パーク24グループとしては、単純にレンタカー会社であれば傘下に入れる必要があったのかどうかは微妙なところでしょうが、例えカーシェア目的での買収であったとしても、現状、短時間利用にメリットのあるカーシェアリングサービスと、長時間利用が得意なレンタカーではしっかりとした棲み分けはできているようです。
しかし、カーシェアリングサービスのあまりの利便性の高さは、レンタカーにも応用できないのかというニーズも出てきています。例えば、カーシェアでは無人対応でカードで開錠(施錠)を行い、クルマを利用できます。ところが、レンタカーは旧態依然とした対応のままで、有人対応の上にクルマのチェックなど、カーシェアリングサービスと比較すると、利便性という面では大きく遅れているのが実情です。
もちろん、カーシェアがここ数年で急成長したという事情もありますが、レンタカー会社にも変化が求められており、カーシェア化したより利便性の高いレンタカーサービスが求められるようになっており、大手レンタカー会社であるニッポンレンタカーでは、カーシェア化したレンタカーサービスを提供するようになっています。
タイムズカー
パーク24グループでは、カーシェアはタイムズカーシェア、レンタカーはタイムズカーレンタル、となりますが、ここに及んでよりカーシェア化した利便性の高いレンタカーサービスへの需要の高まりを受けて登場したのが、タイムズカーです。

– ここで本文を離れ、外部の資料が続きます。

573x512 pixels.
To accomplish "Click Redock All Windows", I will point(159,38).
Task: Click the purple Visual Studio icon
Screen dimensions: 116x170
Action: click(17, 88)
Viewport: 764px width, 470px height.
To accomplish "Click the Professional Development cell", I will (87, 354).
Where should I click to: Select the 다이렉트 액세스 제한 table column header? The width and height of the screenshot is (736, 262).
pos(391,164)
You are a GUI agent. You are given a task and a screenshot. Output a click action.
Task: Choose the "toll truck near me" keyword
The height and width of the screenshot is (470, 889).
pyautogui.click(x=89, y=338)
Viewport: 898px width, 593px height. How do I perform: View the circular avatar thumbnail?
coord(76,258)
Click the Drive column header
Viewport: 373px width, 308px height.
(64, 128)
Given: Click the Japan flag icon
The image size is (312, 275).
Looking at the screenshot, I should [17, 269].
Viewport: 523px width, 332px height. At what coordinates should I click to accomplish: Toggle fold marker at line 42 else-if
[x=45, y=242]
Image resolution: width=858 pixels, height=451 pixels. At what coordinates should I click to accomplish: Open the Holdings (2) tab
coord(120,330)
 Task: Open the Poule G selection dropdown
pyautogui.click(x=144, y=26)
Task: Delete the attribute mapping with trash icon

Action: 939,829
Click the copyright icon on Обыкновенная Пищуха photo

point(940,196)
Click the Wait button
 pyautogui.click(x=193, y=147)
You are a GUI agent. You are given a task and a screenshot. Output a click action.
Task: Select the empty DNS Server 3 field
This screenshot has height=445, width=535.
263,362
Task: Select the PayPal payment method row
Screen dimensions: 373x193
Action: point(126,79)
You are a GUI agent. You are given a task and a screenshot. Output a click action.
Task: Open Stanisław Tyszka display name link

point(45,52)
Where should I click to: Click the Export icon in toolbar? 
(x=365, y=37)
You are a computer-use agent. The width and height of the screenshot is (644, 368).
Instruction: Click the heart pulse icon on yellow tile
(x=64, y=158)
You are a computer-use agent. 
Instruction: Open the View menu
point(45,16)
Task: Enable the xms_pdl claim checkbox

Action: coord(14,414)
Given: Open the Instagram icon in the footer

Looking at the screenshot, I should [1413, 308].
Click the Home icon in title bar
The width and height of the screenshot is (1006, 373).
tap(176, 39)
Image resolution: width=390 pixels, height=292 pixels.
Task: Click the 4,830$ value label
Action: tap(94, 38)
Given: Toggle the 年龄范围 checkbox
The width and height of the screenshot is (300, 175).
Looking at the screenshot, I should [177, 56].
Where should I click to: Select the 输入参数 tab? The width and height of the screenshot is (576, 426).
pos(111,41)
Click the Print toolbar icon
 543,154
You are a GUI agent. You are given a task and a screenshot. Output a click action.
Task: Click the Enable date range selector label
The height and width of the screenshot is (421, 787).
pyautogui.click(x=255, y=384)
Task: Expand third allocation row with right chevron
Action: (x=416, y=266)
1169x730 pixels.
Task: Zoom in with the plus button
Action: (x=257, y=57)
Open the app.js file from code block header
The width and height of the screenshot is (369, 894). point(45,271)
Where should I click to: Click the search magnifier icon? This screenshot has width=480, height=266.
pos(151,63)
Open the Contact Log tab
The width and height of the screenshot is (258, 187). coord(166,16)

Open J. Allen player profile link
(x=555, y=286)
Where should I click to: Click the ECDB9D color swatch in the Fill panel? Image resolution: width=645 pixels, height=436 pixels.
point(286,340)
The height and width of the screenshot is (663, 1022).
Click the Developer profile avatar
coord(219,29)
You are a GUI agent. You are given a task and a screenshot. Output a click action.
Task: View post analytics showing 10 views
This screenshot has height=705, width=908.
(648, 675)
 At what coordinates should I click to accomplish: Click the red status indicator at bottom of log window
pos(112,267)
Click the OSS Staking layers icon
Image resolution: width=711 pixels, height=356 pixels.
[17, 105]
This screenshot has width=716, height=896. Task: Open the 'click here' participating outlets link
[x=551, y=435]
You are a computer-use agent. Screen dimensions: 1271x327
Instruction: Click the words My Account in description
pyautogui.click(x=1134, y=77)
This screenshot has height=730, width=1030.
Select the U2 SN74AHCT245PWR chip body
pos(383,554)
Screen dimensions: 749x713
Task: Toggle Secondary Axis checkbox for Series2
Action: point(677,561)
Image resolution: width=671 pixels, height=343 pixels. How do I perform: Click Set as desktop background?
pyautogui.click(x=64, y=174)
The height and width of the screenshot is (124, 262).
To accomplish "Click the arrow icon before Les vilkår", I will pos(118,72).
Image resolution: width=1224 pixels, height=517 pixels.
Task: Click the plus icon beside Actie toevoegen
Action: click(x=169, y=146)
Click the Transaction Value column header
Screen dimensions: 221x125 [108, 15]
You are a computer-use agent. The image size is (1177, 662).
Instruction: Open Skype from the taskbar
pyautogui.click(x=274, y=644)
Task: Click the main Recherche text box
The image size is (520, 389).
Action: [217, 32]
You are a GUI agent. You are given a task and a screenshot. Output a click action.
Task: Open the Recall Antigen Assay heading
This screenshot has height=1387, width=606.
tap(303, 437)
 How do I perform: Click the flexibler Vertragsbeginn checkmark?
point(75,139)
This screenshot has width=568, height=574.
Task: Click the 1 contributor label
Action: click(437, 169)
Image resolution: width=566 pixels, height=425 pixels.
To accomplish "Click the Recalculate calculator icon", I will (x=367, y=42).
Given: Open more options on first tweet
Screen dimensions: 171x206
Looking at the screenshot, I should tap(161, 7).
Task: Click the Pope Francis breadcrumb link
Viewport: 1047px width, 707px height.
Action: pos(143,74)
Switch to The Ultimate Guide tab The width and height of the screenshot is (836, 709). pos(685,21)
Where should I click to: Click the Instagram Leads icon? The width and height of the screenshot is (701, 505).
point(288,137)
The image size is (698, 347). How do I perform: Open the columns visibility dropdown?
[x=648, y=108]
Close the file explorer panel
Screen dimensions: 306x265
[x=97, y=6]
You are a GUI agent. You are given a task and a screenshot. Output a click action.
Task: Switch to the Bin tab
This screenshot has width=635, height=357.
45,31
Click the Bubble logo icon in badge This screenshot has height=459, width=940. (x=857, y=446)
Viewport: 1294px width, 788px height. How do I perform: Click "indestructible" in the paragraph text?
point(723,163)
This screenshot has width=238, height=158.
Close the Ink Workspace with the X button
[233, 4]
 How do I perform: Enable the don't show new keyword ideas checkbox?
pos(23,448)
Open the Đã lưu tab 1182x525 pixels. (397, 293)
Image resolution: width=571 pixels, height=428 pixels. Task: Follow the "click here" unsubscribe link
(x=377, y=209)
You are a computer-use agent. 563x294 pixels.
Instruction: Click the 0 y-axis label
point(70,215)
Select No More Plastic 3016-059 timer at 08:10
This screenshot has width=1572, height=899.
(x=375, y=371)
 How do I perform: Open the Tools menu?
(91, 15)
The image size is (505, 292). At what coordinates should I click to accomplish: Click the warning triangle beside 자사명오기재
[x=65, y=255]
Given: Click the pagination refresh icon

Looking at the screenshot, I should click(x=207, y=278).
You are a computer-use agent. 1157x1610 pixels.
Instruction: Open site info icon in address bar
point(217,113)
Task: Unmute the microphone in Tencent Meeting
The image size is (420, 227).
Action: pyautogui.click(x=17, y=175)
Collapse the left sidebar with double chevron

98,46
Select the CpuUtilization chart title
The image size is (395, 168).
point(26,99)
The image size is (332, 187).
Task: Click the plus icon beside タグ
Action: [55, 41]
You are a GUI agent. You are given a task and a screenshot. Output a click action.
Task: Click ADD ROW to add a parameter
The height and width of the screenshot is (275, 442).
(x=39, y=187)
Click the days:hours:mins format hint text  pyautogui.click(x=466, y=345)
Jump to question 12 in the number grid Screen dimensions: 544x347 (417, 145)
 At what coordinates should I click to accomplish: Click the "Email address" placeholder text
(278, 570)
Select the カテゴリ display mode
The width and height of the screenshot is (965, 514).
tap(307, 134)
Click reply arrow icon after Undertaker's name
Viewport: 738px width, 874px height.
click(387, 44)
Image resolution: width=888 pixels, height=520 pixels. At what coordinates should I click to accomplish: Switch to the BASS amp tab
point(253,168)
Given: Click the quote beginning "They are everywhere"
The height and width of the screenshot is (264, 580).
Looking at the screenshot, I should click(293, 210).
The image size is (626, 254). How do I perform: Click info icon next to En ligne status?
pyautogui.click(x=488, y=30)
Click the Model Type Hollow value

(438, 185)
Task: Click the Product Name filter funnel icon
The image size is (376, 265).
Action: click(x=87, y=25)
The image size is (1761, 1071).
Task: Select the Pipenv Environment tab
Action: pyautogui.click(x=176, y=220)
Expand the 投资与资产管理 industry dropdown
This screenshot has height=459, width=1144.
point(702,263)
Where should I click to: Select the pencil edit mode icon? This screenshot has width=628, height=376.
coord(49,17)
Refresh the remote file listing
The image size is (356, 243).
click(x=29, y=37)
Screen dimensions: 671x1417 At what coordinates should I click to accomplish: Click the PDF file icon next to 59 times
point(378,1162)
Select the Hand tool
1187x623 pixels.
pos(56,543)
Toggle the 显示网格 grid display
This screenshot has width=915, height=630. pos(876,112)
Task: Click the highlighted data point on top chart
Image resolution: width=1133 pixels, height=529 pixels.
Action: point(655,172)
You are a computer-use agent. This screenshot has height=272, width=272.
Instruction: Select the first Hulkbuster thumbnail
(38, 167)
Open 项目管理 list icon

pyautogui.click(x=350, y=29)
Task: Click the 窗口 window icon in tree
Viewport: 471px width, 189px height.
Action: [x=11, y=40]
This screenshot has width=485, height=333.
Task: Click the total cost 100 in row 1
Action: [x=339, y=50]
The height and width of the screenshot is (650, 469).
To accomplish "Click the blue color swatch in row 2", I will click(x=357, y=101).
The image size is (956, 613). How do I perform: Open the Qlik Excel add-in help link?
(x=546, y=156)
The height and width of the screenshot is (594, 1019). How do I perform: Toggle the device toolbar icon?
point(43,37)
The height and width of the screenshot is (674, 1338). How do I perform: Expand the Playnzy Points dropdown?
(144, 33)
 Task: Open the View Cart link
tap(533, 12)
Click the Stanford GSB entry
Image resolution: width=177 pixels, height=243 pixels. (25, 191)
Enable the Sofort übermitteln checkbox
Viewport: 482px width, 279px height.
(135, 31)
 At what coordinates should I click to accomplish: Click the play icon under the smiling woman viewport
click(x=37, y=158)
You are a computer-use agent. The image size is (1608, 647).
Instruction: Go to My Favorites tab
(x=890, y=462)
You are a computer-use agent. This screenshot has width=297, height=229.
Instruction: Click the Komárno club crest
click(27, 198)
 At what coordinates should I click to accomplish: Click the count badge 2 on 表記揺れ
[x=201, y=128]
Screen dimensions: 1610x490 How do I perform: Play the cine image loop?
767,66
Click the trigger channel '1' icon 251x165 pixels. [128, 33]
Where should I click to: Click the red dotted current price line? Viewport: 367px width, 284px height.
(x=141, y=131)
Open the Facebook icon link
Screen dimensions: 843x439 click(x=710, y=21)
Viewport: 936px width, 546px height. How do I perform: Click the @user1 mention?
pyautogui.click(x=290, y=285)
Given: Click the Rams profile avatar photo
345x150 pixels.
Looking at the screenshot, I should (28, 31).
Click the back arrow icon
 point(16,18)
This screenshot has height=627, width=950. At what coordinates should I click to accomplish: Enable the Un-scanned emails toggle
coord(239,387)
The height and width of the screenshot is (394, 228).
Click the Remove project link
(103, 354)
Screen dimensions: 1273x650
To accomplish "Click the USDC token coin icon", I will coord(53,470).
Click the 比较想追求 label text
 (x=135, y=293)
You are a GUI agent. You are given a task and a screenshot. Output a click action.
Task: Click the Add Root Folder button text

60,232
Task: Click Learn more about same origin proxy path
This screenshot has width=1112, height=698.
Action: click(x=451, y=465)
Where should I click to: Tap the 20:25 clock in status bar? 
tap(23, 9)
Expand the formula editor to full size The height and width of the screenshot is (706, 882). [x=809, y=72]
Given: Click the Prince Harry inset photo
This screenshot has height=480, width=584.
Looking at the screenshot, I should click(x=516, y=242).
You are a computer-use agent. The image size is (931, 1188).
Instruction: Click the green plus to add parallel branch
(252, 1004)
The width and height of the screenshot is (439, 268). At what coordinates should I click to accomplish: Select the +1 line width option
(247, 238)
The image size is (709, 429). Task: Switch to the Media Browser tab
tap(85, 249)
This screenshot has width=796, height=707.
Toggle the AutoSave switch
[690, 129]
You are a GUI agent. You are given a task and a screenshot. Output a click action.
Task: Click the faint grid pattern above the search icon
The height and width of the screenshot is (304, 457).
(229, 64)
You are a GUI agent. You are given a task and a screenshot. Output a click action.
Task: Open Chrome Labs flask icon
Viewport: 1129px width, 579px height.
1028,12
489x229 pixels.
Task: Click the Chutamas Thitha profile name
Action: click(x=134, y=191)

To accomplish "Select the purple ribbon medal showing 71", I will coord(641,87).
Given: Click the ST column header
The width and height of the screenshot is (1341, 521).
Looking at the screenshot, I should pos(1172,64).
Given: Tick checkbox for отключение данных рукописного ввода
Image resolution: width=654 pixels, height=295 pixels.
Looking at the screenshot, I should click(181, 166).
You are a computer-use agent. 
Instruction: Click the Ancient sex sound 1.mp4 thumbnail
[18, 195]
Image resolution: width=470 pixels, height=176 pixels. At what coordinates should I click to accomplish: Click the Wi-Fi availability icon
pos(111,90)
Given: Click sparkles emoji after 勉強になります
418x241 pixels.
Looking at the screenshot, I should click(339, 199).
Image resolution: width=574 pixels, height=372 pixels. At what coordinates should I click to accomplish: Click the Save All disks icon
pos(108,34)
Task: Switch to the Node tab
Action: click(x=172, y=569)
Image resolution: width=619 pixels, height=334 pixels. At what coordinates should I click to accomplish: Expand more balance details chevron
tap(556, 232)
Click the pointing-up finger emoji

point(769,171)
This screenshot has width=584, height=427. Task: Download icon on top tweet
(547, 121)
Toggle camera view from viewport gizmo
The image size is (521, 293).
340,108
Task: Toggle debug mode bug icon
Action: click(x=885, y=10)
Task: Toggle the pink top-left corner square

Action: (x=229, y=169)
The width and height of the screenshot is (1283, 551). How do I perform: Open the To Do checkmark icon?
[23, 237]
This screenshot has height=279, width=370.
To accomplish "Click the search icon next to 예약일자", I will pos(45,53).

タイムズカーとは、一言で言うと、カーシェアリングサービスとレンタカーサービスのいいとこどりをしたようなサービスです。
タイムズカーは、最短15分から複数日数まで利用可能で、チャイルドサービスや洗車等のオプションサービスも用意され、車種はレンタカー並みで予約は1か月前から可能となっています。
すでに本年1月より、東京都千代田区のイトシアタイムズカーステーションおよびタイムズ東京ガーデンテラス紀尾井にてトライアルサービスがスタートされており、2019年10月には1万台規模でのサービス提供が予定されています。
タイムズカーは、新しい形態のモビリティサービスとなる可能性があり、その場合には、現状のタイムズカーシェアのサービスが、タイムズカーへと移行してくるのかもしれません。
サービス比較
タイムズカー、タイムズカーシェア、タイムズカーレンタル3つのサービスを比較してみます。
タイムズカー | タイムズカーシェア | タイムズカーレンタル | |
利用可能時間 | 15分間~30日間 | 15分間~72時間 | 6時間~30日間 |
車両クラス数 | 3 | 3(※1) | 44 |
予約開始 | 30日前 | 2週間前 | 6か月前 |
出発手続き | 無人(一部有人) | 無人(一部有人) | 有人(一部無人) |
営業時間 | 24時間 | 24時間 | 店舗営業時間 |
オプションサービス | 有り | 無し | 有り |
ワンウェイ(乗り捨て) | 一部可(※2) | 不可 | 可 |
※1 10月1日から3クラスに増えます
※2 一部の空港と指定ステーション間
レンタカー大手のニッポンレンタカーも「セルフレンタカーサービス」という、カーシェア化されたレンタカーサービスに切り替えようとしていますが、今後この動きはますます強まっていくようです。
まとめ
クルマといえば、マイカーもしくはレンタカーというものでしたが、新しいモビリティサービスでは、マイカーは減少し、カーシェアとレンタカーの融合型のサービス、トヨタ「KINTO」などのサブスクリプションサービス、ライドシェアサービスなどが伸びてきそうです。
最後に、パーク24グループのモビリティサービスをまとめておきます。
パーク24グループのタイムズモビリティネットワークス株式会社が提供するサービスとして、タイムズカー・タイムズカーシェア・タイムズカーレンタルの3つがあります。